Oder kommt es anders und Emmanuel Macron wird tatsäch­lich eine auf zwölf Monate begrenzte Exper­ten­re­gie­rung aufstellen? Gefolgt von neuer­li­chen Wahlen? Theo­re­tisch steht ihm die Option offen, wobei ihm natürlich klar ist, dass dies keine dauer­hafte Lösung ist. Aber viel­leicht hat er ja Gefallen daran gefunden, sein Ego über das Wohl der Republik zu stellen und mit den Insti­tu­tionen zu spielen. Wundern würde man sich nicht mehr.

 Die Zukunft

Obwohl man eine Wendung zum Guten nicht ganz ausschließen möchte, wird sich die Agonie der Fünften Republik aller Voraus­sicht nach verlän­gern. Selbst die kurz­fristig unwahr­schein­liche Einfüh­rung des Propor­tio­nal­wahl­rechts würde ange­sichts der aktuellen Kräf­te­ver­hält­nisse die Chancen der Regier­bar­keit nicht erhöhen.

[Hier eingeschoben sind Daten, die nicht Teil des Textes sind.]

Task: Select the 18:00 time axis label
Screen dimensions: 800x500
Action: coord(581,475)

Gut möglich, dass sich der Rassem­blement National als der wahre Gewinner dieser Parla­ments­wahlen heraus­stellen wird. Er wird auf jeden Fall die richtigen Lehren aus den drei über­stürzten Wahl­kampf­wo­chen ziehen. Er wird seinen Truppen die Mär von der durch das „Bündnis der Schande“ (Jordan Bardella) gestoh­lenen Wahl einimpfen. Und er wird die nötigen internen Reformen in der komfor­ta­blen Situation der Oppo­si­tion in aller Ruhe umsetzen können.

Trotz einer zum Himmel schrei­enden program­ma­ti­schen Inko­hä­renz, zwei Dutzend krass inkom­pe­tenter und ganz offen rassis­ti­scher Kandi­daten sowie den vereinten Bemü­hungen aller anderen Parteien, hat er nur zwei Jahre nach der letzten Wahl 55 Wahl­kreise dazu­ge­wonnen. Das ist eine Stei­ge­rung von 62,5%, und das gilt auch für die Finanzen, die ihm zur Verfügung stehen werden. Eine Nieder­lage sieht anders aus.

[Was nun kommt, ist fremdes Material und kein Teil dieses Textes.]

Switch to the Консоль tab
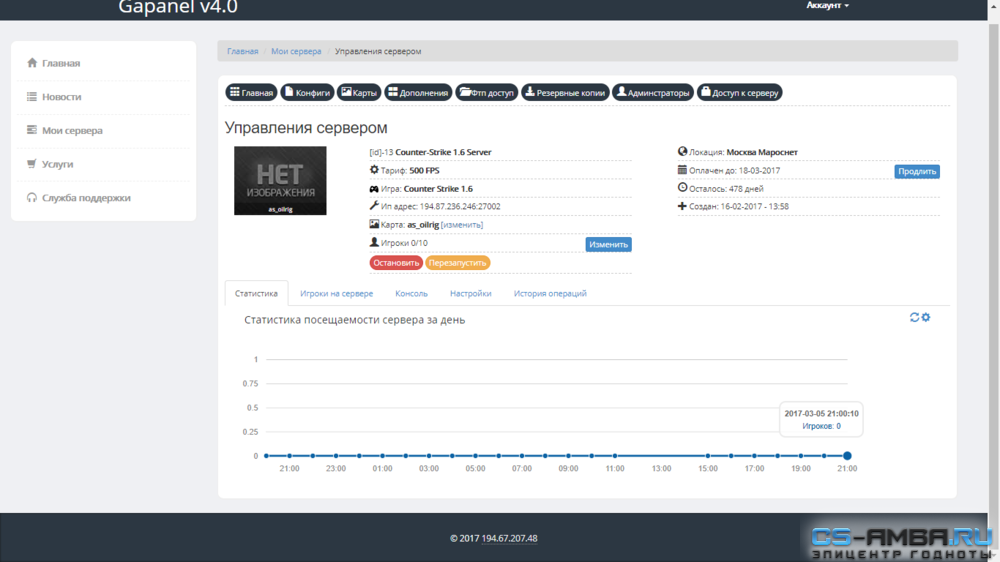 click(411, 293)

Im Moment scheint er nicht in der Lage, die Nicht­wähler mobi­li­sieren zu können und über die zehn Millionen Wähler hinaus­zu­kommen, die ihn jetzt nicht mehr wie früher aus Protest, sondern zunehmend aus Über­zeu­gung unter­stützen. Die uner­wartet hohe Wahl­be­tei­li­gung legt nahe, dass die gemä­ßigten Parteien eine größere Reserve besitzen, die „im Notfall“ aktiviert werden kann.

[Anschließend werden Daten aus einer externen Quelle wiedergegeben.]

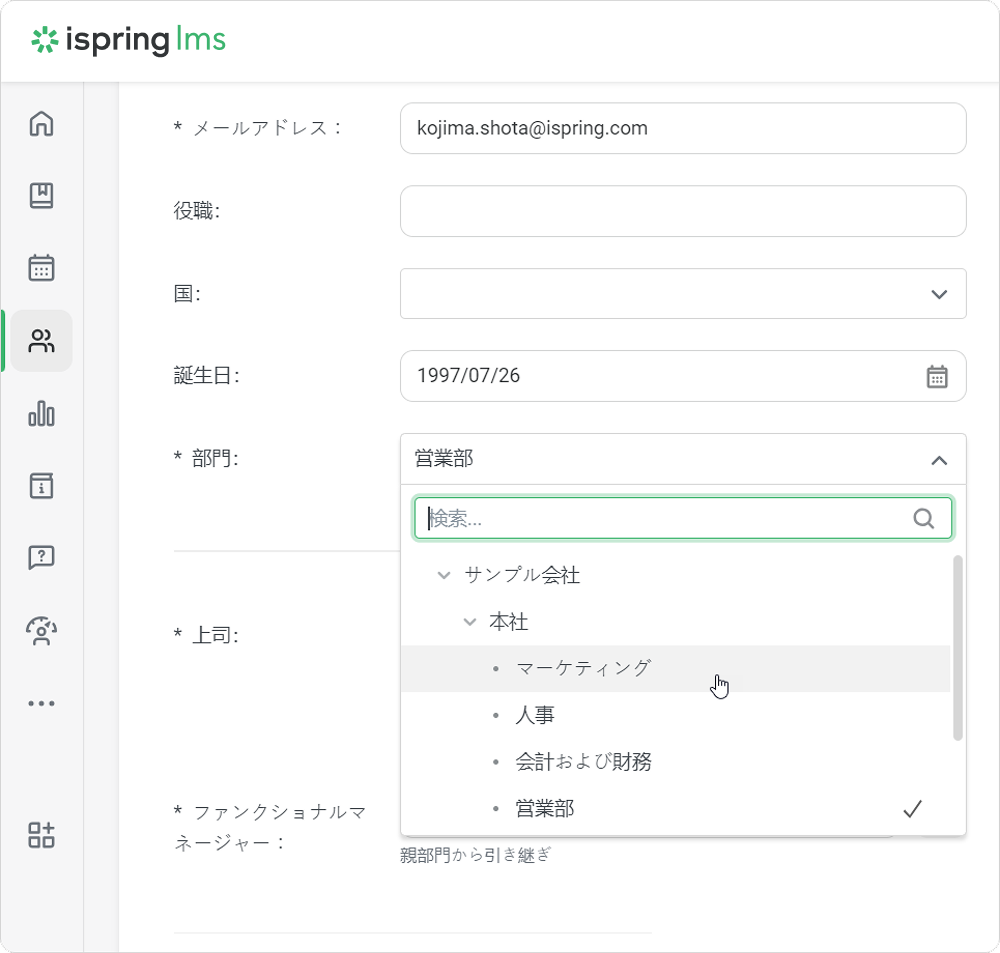Open the calendar icon in sidebar
This screenshot has height=953, width=1000.
pyautogui.click(x=41, y=268)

Sie sollten sich nicht darauf verlassen. Wenn sie der wach­senden Zahl enttäuschter, verbit­terter Franzosen, die sich über das Ausein­an­der­klaffen ihrer norma­tiven kollek­tiven Selbst­wahr­neh­mung und der subjektiv empfun­denen Realität empören, keine glaub­haften Perspek­tiven anbieten, kann der Punkt, an dem das Wahl­ver­halten kippt, schneller erreicht sein, als man sich ausge­rechnet hätte.